In Vinica, there are two primary schools Goce Delčev and Slavčo Stojmenski, one high school and city library Vančo Prke which was founded in 1946, there is also a cinema and a house of culture, Tošo Arsov, which is a centre of all cultural activities. The town has two folk music groups, Raspeani Viničani and Jana, and one folklore group Kitka.

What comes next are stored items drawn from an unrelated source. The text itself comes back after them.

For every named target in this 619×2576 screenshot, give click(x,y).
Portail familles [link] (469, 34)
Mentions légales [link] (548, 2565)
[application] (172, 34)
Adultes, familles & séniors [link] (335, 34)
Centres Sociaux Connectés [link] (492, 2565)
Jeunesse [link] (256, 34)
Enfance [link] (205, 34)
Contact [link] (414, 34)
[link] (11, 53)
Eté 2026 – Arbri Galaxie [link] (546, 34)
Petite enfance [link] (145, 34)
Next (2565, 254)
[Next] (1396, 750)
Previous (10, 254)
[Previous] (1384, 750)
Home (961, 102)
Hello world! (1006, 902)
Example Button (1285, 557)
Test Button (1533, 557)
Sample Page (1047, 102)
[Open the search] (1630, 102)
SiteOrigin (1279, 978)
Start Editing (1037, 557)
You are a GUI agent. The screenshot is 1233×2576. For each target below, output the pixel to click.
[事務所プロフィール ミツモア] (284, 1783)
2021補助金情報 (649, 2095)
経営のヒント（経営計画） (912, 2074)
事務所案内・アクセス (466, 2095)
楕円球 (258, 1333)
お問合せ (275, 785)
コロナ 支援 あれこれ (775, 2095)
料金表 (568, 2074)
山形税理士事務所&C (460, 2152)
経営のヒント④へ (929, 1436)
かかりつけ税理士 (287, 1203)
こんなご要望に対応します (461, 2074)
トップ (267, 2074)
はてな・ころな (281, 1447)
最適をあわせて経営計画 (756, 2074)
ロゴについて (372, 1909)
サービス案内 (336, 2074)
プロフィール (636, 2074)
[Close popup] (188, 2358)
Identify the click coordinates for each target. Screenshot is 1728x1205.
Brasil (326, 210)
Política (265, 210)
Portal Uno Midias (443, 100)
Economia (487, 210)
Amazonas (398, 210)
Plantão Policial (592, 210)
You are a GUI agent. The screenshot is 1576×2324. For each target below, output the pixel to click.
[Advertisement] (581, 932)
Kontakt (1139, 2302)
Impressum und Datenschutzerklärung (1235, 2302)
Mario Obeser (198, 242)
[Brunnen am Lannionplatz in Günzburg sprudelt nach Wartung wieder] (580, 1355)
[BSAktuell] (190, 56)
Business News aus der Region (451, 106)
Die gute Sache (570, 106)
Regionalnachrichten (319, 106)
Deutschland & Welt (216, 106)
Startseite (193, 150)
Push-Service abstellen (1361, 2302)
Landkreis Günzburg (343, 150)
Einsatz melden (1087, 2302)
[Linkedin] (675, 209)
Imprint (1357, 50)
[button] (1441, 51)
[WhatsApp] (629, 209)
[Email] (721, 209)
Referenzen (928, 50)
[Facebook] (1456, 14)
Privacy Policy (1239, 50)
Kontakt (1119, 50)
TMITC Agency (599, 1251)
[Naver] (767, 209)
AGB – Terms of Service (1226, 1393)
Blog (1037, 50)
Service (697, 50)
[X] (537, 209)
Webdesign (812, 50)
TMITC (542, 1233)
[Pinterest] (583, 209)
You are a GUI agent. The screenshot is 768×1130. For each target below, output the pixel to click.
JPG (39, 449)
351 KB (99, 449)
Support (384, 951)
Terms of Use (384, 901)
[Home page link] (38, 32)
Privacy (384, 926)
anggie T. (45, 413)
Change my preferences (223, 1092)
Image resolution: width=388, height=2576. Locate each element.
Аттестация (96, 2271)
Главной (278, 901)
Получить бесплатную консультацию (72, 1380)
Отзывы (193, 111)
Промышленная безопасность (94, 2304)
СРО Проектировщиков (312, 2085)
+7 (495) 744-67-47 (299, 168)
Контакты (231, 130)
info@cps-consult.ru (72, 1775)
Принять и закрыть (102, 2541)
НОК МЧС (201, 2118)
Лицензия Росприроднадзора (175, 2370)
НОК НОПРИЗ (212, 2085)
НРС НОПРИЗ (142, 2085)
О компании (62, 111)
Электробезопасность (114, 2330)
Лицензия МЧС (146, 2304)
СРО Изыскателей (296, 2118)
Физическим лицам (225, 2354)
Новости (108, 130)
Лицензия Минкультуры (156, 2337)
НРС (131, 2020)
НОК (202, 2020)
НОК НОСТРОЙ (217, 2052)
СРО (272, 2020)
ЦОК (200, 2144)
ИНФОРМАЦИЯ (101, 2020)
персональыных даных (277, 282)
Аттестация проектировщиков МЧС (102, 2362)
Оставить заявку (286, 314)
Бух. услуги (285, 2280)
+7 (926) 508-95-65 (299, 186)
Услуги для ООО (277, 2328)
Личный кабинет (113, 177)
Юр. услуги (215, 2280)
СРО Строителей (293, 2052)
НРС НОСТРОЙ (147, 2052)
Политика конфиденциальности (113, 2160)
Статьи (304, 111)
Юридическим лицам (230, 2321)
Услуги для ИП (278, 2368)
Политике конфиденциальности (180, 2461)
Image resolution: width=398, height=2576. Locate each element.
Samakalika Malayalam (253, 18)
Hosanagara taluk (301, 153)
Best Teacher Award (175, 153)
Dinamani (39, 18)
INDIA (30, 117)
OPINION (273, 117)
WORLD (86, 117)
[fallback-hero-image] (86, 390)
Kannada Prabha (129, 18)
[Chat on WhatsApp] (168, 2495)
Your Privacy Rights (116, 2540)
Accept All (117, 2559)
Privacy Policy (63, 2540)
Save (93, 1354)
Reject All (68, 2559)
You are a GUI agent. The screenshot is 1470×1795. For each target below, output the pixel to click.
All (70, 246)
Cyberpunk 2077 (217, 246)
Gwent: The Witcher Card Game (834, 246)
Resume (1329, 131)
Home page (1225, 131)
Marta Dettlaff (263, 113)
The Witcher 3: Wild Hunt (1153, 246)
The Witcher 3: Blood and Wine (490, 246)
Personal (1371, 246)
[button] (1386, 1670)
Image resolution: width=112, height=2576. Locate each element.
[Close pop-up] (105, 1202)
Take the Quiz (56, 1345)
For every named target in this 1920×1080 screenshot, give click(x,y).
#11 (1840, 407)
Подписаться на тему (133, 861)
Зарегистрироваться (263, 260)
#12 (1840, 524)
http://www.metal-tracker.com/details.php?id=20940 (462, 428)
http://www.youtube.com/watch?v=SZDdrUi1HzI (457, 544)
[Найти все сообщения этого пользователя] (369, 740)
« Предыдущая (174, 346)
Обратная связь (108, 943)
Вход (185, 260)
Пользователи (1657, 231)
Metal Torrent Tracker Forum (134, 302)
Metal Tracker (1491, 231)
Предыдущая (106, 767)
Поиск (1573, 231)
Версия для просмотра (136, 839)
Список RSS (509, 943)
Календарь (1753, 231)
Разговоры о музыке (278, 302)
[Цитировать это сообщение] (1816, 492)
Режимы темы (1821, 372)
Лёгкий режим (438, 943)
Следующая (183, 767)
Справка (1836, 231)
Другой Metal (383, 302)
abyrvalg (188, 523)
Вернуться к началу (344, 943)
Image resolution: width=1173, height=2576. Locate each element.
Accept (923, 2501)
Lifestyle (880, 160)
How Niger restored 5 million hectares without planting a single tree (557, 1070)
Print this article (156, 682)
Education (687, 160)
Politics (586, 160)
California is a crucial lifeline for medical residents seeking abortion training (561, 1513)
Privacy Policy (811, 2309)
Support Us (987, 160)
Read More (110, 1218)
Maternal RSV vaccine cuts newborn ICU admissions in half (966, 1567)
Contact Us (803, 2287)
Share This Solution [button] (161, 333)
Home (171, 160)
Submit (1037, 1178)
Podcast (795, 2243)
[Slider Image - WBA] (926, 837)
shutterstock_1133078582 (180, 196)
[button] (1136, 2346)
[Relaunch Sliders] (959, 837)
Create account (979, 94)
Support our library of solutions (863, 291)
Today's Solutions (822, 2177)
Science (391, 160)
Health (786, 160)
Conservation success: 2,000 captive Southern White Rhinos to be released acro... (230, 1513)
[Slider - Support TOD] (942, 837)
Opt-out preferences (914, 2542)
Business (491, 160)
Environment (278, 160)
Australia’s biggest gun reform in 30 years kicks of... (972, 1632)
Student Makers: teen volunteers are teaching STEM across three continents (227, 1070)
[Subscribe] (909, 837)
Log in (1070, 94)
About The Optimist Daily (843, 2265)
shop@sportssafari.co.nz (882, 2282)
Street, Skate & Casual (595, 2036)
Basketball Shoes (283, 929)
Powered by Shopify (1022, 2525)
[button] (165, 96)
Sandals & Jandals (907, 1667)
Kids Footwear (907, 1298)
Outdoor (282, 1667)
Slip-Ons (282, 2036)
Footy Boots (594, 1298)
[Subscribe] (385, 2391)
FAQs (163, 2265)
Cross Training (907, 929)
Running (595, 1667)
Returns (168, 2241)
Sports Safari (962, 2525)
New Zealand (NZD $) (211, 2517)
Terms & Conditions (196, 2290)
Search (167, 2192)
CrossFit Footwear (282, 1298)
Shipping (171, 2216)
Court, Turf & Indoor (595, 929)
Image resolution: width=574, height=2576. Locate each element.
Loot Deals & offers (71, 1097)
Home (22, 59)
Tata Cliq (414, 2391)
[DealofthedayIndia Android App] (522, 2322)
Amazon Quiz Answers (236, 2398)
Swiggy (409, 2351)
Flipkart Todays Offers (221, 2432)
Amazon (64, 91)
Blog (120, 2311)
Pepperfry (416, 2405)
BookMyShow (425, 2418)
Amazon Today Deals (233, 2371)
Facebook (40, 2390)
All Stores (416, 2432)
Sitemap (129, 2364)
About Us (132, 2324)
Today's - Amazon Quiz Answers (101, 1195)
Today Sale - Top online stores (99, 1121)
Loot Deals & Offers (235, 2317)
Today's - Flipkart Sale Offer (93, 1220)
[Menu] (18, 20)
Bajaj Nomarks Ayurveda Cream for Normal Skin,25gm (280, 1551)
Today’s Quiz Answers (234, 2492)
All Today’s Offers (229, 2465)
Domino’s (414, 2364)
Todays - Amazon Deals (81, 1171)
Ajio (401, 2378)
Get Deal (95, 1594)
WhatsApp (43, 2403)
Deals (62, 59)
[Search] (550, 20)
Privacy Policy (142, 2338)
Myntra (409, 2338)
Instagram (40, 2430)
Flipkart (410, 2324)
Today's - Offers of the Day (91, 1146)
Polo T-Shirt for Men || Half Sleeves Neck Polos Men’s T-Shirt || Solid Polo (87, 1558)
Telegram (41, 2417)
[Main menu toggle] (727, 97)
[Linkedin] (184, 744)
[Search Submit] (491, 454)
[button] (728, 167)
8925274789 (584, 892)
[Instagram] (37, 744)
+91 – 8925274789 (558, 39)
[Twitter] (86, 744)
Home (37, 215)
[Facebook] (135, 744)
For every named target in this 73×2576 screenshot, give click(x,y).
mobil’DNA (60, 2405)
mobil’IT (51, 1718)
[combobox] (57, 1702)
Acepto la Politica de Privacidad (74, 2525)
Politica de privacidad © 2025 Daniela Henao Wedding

There are several archeological sites in and around Vinica:

- Vinica, medieval settlement.
- Pazarište, settlement from Roman times.
- Vinica Fortress, fortified settlement from late ancient times.
- Gorica, settlement and early Christian basilica from late ancient times.
- Ila, necropolis from the Iron Age.

== Economy ==

Vinica

One of the major activities in Vinica is agriculture. Farmers engage in the production of rice, which is very characteristic of the basin in which Vinica is located. The town also has industrial activities, among which is the best represented the textiles and wood furniture production industry. The major companies are: Makprogres, Viničanka, Vinka, Triko, Treska, Mebel-Vi.
The city has many shops, bars, restaurants, two night clubs, and three major hotels, which are offering a broader range of services.

== Sport and leisure ==
The leading sport in Vinica is soccer. The town formed its first football club in 1934 called Plačkovica, later renamed Sloga Vinica, now FK Sloga 1934 Vinica. There is also a basketball club Slavčo Stojmenski, a karate club Blatec and a badminton club Viničani.